Alors que l’incursion dans la région russe de Koursk et l’occupation de 94 localités a remonté le moral des troupes ukrainiennes et contrarié un peu le Kremlin, elle n’a pas permis, comme escompté, d’alléger la pression sur le front de l’Est, dans le Donbass, où les combats se sont au contraire intensifiés ces derniers jours. L’armée russe, supérieure en nombre et bien équipée, y poursuit son avancée implacable, revendiquant presque tous les jours de nouvelles prises, et grignotant toujours plus de territoire. Jeudi, c’est la localité de Mejové qui est tombée dans l’escarcelle de Moscou, après celles de Jelanné et de New York, dans les jours précédents. D’après les dernières cartes interactives du site ukrainien DeepState, les localités de Kamyshevakha, Zavitne et Novojelanne sont désormais occupées. Les Russes ont également avancé dans cette direction près de Mykolaïvka.
Les troupes ukrainiennes continuent de perdre du terrain. Les commandants militaires, interrogés par l’agence Associated Press, dénoncent la supériorité numérique et technique de l’ennemi, ainsi que leur force de frappe aérienne, mais aussi, dans leurs propres rangs, des recrues mal formées issues de la récente campagne de mobilisation, et un manque de moyens.
En ce 911e jour de la guerre, les Russes ne sont plus qu’à une dizaine de kilomètres de la ville de Pokrovsk, un important nœud logistique dans la région de Donetsk et un verrou sur la route de Tchassiv Iar, Kostiantynivka, et Sloviansk, qui, s’il sautait, compromettrait les capacités défensives et l’approvisionnement de l’armée ukrainienne, et rapprocherait la Russie de son objectif déclaré : s’emparer de la totalité de la région de Donetsk. «La situation évolue et les Russes se rapprochent de plus en plus. Pokrovsk est une plaque tournante très importante, un centre de défense. Si nous perdons Pokrovsk, c’est toute la ligne de front qui s’effondrera», commente l’expert militaire Mikhail Jirokhov à l’antenne de la radio ukrainienne NV.

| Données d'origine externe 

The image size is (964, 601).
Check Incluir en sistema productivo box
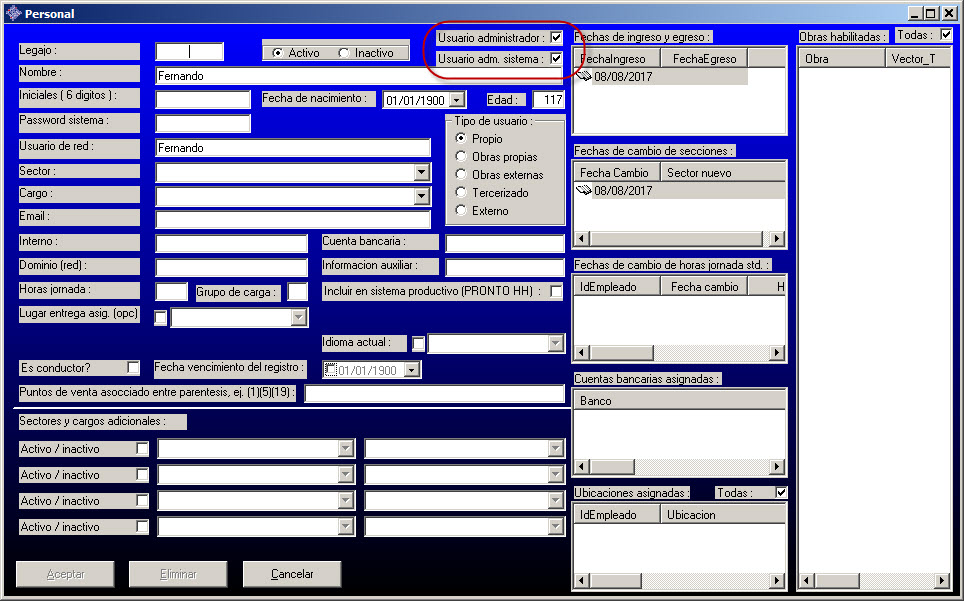(x=556, y=291)
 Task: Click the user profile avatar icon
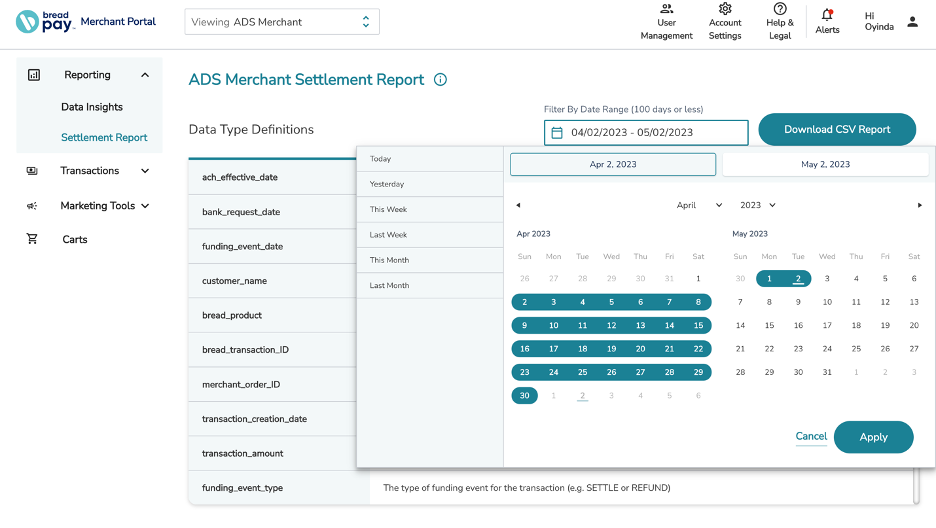912,21
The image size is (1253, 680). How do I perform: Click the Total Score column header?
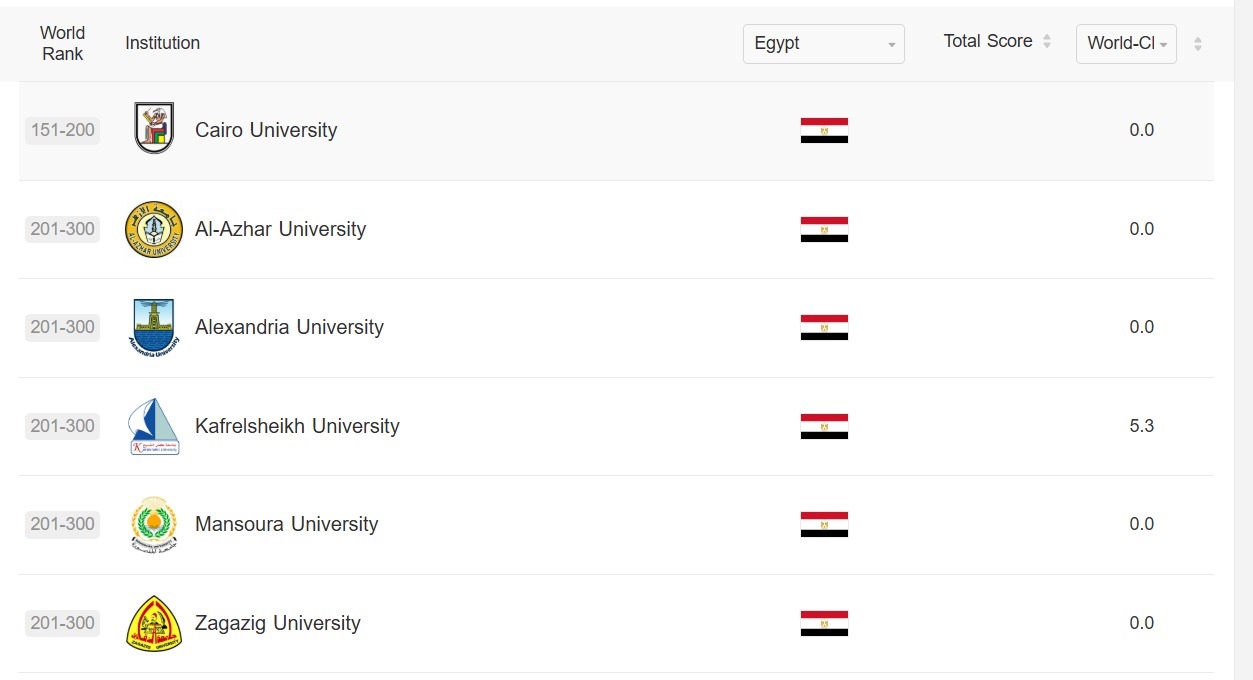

Depuis une semaine, les autorités locales pressent les civils à quitter la ville, qui compte 53 000 habitants, dont près de 4000 enfants (13 000 avant la guerre). Lundi, le chef de l’administration militaire régionale de Donetsk, Vadym Filachkin, a ordonné «l’évacuation forcée» des familles avec enfants, tandis que Sergey Dobryak, le chef de l’administration militaire de Pokrovsk, a déclaré qu’il restait une ou deux semaines pour évacuer la ville en toute sécurité, compte tenu du rythme de l’avancée de l’armée ennemie. Les habitants de la ville de Myrnohrad (il en reste 16 000, sur une population de 46 000 avant-guerre), à 10 km de Pokrovsk en direction du front, n’auraient quant à eux plus que quelques jours pour se mettre à l’abri.